Actually the business model is to pay yourself out of gross profits and then what is left after other expenses is net profit.  I've been putting my wages into my soap but that just doesn't work so I'm going back to the business standard.  In the rest of the business standard you will pay for employees out of gross profits as well and that should not be more than 10% of your sales.


----------



## hmlove1218 (Mar 18, 2014)

That's what I've always heard. I was and of wondering because when I've played around with pricing and it costs roughly a dollar to produce a bar, and retail recommendation is about $3.50 but after calculating in my pay (which I set for only $8/hr) my price per bar jumps up to anywhere from $10 to $15 a bar


----------



## The Efficacious Gentleman (Mar 18, 2014)

How long does it take you to make soap?


----------



## Belinda02 (Mar 18, 2014)

You take the cost of your product and include a wage to determine final sales price.  And than determine if the market will support that price. You can always adjust the price up or down based on what your market will bear.  Do u have competion? Do you have a ready market? What is your time worth?

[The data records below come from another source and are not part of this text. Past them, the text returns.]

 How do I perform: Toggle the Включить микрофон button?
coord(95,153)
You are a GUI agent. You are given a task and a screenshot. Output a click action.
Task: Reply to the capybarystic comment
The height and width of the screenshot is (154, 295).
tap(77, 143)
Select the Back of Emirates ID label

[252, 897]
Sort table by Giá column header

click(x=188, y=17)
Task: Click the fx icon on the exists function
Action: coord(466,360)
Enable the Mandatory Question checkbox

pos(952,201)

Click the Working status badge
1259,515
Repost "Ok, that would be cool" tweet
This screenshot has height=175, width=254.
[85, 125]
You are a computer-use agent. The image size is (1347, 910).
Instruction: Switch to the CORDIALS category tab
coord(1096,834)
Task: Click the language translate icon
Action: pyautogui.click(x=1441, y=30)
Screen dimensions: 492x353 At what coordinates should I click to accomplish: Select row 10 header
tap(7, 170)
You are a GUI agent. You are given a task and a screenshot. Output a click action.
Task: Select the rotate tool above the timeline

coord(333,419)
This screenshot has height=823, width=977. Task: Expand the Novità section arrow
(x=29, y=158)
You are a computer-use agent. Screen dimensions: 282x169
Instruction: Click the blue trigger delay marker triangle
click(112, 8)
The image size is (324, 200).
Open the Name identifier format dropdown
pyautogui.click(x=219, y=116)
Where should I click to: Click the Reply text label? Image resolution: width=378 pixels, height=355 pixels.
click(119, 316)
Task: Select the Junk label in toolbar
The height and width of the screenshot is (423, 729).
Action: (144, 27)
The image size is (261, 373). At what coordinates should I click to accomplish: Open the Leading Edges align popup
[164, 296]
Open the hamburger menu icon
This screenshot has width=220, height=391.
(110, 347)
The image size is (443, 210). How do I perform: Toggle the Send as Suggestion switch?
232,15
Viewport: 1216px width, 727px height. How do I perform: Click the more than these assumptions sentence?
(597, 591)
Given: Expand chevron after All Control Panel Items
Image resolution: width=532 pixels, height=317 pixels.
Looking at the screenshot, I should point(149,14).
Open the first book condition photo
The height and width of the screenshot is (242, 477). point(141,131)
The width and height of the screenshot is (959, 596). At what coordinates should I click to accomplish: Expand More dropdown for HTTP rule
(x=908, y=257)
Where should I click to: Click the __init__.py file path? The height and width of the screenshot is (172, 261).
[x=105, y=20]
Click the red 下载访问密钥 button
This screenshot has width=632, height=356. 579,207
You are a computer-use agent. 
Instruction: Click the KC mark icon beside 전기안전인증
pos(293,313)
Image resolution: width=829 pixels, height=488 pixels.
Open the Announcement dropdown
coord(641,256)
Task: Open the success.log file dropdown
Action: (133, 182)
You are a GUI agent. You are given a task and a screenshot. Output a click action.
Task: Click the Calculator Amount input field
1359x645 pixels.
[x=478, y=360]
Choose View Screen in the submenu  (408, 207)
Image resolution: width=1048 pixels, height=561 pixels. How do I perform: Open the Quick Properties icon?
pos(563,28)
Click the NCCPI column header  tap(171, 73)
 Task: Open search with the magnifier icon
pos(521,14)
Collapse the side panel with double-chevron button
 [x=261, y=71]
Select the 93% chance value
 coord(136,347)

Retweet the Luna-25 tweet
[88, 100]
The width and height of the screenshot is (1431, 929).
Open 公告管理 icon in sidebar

If you sell enough of your product than there may be a profit but probably not.  It can take a few years to build your client base.  There will probably be unexpected additional costs.  Such as equipment and travel expenses. It is possible to outsell your competion, selling every bar and still lose money.


----------



## hmlove1218 (Mar 18, 2014)

Not too long. My melt and pour is what takes the longest since they have to be wrapped. It probably takes 30 minutes to an hour depending on how many oils are in a batch or if its MP


----------



## The Efficacious Gentleman (Mar 18, 2014)

If you make 16 bars in an hour, at $8 an hour you're adding $0.50 to the price of a bar


----------



## hmlove1218 (Mar 18, 2014)

Maybe there's something wrong with my calculator then.. Ill double check all my equations


----------



## The Efficacious Gentleman (Mar 19, 2014)

As an example:

Batch is 20 bars.  Ingredients cost $10.  Time is 1 hour and the rate is $10 an hour.

Total cost for the batch is $20.  Divide the batch cost by bars to get bar cost, which is $1 per bar, including your pay.

A very simple example, to keep things clean.


----------